# Trecho selecionado

◆ ◆ ◆

Se o problema é sazonal ou peculiar ao momento, ou se o que interfere é uma mudança no mercado, pode-se observar as lacunas e oportunidades com informações que vão além da empresa afetada - uma vez que também impactam as demais do segmento. "Ao enxergar o contexto, é possível tomar a decisão de criar um novo produto ou serviço (o que é sempre um risco, porque pode não ser bem aceito), abrindo mão de outro que pode até ter obtido sucesso em um primeiro momento - mas deixou de render ou se estabilizou - e surfar uma nova onda", observa o gestor da Raiar. O especialista avalia que "sempre se tem como dar a volta por cima". "Basta acreditar, ser mais estrategista nas ações, e não se apegar na ideia original; mas, sim, capturar o que nela tem de bom e adaptá-la."
Para empreendedores que desenvolvem algum projeto em que percebam sinais de que o negócio não está no rumo certo (ou que algo está dando errado de fato), avaliar se o caminho percorrido é o melhor é, sem dúvida, o primeiro passo a ser dado, na opinião da psicóloga e coach executivo Luciana Saldanha. "É preciso fazer uma crítica e rever as estratégias, para confirmar se há ou não algum equívoco", explica. "E se não há erro, sempre é bom lembrar que, às vezes, as coisas demoram para engrenar", sugere Luciana.

◆ ◆ ◆

[Registros sobre onde os itens aparecem]
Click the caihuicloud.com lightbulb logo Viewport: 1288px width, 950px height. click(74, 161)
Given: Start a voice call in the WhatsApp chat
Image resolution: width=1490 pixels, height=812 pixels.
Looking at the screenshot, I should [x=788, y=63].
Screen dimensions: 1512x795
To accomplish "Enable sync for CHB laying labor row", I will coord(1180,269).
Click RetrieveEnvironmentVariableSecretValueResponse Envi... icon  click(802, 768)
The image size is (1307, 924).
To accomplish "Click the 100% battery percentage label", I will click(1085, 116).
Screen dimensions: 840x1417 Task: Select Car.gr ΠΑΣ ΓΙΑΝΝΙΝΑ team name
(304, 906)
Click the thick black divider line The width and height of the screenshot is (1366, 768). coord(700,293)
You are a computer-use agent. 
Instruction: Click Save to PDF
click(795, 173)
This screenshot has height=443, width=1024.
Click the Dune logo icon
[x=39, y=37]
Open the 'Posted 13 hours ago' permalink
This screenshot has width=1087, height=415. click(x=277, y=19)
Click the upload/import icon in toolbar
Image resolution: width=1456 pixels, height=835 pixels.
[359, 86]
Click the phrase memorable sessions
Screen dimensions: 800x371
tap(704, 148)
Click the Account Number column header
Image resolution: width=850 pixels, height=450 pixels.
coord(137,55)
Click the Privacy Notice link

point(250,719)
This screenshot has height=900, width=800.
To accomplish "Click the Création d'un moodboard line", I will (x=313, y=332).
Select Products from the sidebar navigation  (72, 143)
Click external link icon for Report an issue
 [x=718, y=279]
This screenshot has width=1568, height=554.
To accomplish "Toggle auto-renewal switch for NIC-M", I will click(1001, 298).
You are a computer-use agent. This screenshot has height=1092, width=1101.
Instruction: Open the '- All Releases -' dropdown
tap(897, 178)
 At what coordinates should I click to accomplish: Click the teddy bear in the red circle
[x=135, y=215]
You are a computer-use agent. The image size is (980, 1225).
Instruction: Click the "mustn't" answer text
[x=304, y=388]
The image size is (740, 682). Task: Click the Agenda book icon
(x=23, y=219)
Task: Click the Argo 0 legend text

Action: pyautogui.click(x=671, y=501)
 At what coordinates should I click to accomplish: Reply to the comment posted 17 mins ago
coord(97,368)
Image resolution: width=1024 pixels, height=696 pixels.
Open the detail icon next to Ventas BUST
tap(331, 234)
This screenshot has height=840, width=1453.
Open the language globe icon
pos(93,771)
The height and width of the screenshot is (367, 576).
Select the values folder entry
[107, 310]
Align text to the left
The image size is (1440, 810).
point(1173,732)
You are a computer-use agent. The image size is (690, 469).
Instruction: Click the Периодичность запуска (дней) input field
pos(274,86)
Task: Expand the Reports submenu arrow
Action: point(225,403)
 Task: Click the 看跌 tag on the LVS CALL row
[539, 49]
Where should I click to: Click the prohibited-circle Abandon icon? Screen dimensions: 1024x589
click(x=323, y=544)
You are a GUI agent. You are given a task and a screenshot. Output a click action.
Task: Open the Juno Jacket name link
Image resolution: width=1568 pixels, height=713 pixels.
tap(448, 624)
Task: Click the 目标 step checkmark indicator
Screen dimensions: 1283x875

◆ ◆ ◆

# Tarefas obrigatórias
1: No trecho sobre empreendedorismo, qual é, segundo Luciana Saldanha, o primeiro passo para quem percebe que o negócio não está no rumo certo?
2: Escreva a continuação do trecho sobre empreendedorismo a partir da última frase apresentada.

# Respostas do exercício
1: Avaliar se o caminho percorrido é o melhor.

2:
Os proprietários do Cumbuca Bistrô, localizado no bairro Bom Fim, em Porto Alegre, passaram por todas estas etapas - não necessariamente nessa ordem. O casal de sócios-proprietários Alexandre Rodrigues Barboza e Jaqueline da Silva Zanini acabou usando a estratégia da aposta em outro nicho, após diversas tentativas de adaptações do negócio inicial. Na época, o faturamento estava em torno de R$ 13 mil por mês. Durante os dois primeiros anos de operação, a empresa alcançou um pico de atendimento "interessante", mas ainda longe do ideal, comenta Barboza. "Entre sábados e domingos, atendíamos de 100 a 120 pessoas em um espaço pequeno, era uma loucura."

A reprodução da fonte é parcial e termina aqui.